HIVE isn’t the only North American company looking to ramp up its mining operations.
Earlier this week, Nasdaq-listed Marathon Digital Holdings, one of the biggest Bitcoin mining companies in North America, announced a deal to buy an additional 30,000 mining machines from Chinese rig maker Bitmain. The new machines are expected to ship from Bitmain between next January and June. Once all are in place, Marathon will operate more than 133,000 Bitcoin mining machines, which could boost the company’s hashrate to about 12% of the Bitcoin network’s total if all machines are deployed, according to the announcement.
The new orders for mining machines come as the global Bitcoin hashrate is on an uptrend as miners pushed out by China resettle in friendlier jurisdictions and resume investing big money in mining equipment.
On Tuesday, the total hashrate reading was at 110 million terahashes per second, an increase from 84.79 million on July 3, which was the lowest since September 2019, according to data from Blockchain.com.
Starting in mid-May, soon after China intensified its crackdown on the sector, mining pools began receiving less newly mined Bitcoin, with weekly volume falling from roughly 10,000 BTC per week to under 5,000, as suggested by a research report released this week by blockchain data platform Chainalysis.
The Chainalysis report said that AntPool, Poolin, BTC.top and F2Pool — all of which have had significant operations in China — seemed to have seen the steepest declines in minting new Bitcoins, while Czech Republic-based SlushPool hadn’t seen its mining figures decline.
As the Bitcoin hashrate recovers, mining difficulty follows. Over the past weekend, Bitcoin miners faced a mining difficulty increase of 6% to 14.5 trillion at block height 693,504, after four consecutive declines since May, according to figures from BTC.com.
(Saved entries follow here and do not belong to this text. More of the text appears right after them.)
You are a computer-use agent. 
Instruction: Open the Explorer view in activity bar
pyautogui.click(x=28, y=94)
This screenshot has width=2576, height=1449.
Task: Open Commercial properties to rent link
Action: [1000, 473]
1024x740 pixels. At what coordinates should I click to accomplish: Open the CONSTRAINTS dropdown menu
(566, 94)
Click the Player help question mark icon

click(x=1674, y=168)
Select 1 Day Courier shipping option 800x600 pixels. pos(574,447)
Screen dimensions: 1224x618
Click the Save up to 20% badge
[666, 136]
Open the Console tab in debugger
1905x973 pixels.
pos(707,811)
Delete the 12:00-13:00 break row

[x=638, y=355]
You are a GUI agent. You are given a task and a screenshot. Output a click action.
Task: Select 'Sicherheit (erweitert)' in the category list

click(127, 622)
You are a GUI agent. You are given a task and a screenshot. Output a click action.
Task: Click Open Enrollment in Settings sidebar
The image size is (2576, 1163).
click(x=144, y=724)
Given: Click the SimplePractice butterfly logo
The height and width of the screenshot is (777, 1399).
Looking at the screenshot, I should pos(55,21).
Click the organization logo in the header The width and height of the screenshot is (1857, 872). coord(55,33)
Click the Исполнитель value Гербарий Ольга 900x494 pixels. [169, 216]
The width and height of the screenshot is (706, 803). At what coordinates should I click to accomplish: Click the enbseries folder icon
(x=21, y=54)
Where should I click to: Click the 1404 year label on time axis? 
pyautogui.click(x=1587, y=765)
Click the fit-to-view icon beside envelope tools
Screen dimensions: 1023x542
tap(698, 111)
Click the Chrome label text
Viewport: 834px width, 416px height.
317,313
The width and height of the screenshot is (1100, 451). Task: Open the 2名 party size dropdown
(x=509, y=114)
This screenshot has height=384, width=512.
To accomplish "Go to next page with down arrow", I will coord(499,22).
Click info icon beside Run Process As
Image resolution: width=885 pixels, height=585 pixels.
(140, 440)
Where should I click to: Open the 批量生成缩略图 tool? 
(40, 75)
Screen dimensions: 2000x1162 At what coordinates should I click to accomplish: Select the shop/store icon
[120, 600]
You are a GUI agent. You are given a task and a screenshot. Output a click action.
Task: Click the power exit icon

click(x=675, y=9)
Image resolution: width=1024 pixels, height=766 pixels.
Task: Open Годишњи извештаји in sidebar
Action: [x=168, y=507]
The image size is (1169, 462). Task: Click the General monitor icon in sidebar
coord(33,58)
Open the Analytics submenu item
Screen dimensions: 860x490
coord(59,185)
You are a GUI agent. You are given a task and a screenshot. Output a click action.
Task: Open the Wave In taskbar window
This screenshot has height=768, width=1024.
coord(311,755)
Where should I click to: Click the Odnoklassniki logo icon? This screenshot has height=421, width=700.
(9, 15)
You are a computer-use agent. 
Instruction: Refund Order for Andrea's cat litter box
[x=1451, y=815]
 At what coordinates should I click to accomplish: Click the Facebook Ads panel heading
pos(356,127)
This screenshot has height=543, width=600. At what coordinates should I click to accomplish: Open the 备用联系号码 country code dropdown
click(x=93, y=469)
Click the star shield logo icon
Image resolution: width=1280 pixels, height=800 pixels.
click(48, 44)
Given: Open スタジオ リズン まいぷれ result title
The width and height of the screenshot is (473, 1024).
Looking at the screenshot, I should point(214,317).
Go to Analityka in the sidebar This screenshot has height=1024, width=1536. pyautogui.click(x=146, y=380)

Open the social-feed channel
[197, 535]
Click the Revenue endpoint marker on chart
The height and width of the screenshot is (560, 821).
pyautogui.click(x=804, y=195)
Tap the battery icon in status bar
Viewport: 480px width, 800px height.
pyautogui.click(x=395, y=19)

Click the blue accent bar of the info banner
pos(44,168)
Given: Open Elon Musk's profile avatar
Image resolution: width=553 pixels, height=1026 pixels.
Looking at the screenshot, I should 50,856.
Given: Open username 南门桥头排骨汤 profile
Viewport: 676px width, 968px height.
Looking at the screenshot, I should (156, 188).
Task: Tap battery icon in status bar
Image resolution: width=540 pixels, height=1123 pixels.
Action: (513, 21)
Bitcoin mining difficulty is a measure of how hard it is for a miner to mint new Bitcoins. The difficulty level undergoes an adjustment every 2,016 blocks — typically about every two weeks — and is affected by changes in the mining hashrate.
Meanwhile, the Ethereum network hashrate is also recovering. According to data from BitInfoCharts, the hashrate plummeted to 477.5 TH/s on June 26 from 643.8 TH/s on May 20. The reading, nonetheless, has been gradually picking up since late June, reaching 583.1 TH/s on Tuesday.
Other mining companies are also betting big on crypto mining. Genesis Digital Assets, one of the world’s earliest Bitcoin mining companies, last week announced that it had raised US$125 million in equity funding to support its expansion plans.In June, Genesis also bought 10,000 Bitcoin mining machines from Canaan. “Our strategy has always been to grow faster than the rest of the market,” Genesis Chairman Abdumalik Mirakhmedov said at the time. “Achieving this requires building and launching new data centers, expanding the capacities of our existing facilities, and installing first-class hardware.”